[BEGIN]

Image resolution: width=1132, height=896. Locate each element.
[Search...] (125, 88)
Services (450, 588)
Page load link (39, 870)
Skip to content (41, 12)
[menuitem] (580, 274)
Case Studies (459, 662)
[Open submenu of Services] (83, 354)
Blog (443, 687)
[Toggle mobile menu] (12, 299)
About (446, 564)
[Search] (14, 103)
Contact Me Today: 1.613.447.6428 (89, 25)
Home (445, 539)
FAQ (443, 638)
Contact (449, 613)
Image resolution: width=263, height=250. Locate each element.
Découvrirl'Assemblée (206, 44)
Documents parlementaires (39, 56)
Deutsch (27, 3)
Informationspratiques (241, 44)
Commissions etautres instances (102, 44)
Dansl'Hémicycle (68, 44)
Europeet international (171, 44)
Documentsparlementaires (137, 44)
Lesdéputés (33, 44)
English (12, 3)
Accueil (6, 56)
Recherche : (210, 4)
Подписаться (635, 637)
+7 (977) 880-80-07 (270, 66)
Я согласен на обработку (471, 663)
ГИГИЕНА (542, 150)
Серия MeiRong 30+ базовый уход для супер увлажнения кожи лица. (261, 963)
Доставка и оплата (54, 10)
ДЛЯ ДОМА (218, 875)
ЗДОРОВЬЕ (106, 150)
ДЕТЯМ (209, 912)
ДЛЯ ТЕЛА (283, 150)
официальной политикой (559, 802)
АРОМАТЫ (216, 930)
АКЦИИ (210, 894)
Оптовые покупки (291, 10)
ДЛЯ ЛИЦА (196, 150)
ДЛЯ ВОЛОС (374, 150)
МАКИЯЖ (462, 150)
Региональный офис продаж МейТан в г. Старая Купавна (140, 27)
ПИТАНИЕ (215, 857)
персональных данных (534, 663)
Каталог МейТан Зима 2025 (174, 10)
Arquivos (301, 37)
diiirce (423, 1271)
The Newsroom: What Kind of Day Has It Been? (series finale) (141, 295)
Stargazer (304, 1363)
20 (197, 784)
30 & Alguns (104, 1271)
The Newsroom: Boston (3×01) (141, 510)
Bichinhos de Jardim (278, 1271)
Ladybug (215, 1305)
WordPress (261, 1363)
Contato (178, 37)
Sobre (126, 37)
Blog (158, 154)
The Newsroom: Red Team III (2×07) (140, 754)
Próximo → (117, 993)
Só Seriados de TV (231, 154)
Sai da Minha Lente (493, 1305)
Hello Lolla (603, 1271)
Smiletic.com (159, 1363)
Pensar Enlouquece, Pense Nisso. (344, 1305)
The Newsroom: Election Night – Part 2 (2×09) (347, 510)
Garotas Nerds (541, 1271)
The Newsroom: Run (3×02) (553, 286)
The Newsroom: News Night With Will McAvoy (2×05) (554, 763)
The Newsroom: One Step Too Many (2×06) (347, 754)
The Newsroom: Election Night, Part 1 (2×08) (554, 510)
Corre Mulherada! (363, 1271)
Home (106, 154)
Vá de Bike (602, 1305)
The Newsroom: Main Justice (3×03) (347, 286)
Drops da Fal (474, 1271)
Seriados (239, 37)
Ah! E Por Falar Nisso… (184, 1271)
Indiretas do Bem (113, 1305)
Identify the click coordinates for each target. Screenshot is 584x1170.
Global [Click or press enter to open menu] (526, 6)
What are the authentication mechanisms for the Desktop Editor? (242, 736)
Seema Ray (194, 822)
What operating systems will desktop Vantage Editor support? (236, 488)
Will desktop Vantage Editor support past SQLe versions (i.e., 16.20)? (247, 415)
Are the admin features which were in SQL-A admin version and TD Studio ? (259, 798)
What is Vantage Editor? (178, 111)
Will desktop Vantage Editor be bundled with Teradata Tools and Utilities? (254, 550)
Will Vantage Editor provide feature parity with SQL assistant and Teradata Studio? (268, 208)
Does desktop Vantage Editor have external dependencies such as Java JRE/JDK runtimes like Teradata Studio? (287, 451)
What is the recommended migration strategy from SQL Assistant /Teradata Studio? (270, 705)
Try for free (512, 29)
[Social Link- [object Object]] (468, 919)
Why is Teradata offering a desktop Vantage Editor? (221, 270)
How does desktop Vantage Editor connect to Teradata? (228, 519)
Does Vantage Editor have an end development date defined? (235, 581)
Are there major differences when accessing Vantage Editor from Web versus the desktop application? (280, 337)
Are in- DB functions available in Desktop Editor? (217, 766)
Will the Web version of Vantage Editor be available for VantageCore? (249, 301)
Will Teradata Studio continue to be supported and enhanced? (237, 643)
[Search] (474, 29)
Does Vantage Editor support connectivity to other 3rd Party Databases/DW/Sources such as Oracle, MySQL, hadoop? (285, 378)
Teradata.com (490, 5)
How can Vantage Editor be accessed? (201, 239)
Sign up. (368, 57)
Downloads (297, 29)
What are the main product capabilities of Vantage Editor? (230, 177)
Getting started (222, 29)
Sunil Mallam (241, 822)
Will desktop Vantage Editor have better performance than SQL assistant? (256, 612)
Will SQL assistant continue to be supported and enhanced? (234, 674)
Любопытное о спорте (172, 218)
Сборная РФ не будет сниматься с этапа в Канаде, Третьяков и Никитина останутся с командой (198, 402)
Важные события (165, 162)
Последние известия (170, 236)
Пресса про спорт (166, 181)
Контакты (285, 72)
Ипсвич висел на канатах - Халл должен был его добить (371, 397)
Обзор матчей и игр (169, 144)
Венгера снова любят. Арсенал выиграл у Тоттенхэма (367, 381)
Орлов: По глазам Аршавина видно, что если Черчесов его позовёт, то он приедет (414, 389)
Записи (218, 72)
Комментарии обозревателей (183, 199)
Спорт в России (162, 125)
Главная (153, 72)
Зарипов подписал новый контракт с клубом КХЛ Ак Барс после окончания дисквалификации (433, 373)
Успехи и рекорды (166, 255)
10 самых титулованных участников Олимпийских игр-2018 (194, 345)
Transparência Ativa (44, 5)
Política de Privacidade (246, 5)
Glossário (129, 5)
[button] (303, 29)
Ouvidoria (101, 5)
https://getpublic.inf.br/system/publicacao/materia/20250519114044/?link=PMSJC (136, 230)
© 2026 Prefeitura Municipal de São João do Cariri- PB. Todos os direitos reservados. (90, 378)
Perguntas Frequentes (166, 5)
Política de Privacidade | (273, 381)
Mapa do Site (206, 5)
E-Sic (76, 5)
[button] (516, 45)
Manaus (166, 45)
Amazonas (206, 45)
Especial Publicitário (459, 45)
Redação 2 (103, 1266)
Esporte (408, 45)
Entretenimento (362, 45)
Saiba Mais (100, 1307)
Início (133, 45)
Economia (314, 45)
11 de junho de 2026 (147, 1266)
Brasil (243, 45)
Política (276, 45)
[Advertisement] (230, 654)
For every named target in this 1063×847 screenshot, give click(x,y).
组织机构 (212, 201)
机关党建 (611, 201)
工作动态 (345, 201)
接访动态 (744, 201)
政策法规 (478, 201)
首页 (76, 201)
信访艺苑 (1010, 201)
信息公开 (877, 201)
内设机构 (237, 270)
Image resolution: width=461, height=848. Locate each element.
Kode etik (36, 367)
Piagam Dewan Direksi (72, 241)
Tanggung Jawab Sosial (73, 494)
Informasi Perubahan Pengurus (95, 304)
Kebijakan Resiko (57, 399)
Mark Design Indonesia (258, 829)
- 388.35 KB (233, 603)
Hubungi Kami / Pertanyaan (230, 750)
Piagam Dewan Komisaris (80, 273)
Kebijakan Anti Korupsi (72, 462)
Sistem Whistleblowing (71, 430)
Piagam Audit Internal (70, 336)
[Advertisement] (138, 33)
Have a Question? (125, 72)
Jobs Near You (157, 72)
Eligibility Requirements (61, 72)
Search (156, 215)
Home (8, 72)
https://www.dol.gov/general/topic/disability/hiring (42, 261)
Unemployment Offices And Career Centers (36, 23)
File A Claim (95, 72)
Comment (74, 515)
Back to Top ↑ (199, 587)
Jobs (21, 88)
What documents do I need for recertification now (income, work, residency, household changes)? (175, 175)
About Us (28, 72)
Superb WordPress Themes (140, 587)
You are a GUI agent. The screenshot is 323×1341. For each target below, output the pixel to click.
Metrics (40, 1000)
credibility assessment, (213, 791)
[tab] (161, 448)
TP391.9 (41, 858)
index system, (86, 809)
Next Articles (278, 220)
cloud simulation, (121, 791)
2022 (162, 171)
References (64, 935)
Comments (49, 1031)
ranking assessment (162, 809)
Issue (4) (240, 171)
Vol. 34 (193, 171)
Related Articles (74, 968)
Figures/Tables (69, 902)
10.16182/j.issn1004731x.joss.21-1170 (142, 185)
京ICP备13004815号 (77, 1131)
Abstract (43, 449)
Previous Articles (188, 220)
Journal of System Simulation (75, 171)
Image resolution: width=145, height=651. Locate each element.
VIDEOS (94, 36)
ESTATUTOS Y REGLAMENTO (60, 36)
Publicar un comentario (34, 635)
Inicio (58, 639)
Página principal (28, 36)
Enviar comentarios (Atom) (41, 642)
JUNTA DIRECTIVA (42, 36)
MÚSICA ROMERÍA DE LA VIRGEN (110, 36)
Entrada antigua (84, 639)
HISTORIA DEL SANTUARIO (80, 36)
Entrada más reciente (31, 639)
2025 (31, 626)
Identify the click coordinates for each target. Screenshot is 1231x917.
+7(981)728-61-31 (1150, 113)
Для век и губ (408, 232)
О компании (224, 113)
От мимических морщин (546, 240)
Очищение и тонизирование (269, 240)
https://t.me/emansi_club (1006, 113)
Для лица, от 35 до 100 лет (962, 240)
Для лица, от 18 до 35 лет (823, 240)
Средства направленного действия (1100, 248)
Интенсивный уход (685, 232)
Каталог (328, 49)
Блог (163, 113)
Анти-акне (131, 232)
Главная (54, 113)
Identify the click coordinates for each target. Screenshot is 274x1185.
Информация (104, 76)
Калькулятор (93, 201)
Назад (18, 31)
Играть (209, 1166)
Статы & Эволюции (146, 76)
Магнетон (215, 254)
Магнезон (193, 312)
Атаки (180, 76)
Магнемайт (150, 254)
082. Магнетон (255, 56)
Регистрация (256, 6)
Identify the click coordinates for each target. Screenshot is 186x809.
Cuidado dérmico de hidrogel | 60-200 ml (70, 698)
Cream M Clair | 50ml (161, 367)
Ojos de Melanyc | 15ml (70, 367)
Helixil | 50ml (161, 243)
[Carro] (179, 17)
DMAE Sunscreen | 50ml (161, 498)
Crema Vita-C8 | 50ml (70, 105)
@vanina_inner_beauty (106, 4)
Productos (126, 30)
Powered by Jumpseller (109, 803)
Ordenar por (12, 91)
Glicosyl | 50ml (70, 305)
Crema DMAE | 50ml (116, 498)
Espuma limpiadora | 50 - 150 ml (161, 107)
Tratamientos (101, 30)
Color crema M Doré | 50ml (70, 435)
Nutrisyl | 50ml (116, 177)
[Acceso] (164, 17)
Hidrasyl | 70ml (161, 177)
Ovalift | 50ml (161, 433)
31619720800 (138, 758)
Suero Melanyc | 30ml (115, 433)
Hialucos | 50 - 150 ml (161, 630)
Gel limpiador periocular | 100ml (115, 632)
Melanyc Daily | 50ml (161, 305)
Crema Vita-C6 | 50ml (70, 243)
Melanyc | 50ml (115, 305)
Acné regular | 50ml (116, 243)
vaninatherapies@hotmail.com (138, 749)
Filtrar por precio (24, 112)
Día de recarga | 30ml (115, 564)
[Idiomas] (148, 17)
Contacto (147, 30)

[END]

INSTRUCTIONS TO FOLLOW:
Return every line of the listing above that contains the string "Vita".

RESULT:
Crema Vita-C8 | 50ml (70, 105)
Crema Vita-C6 | 50ml (70, 243)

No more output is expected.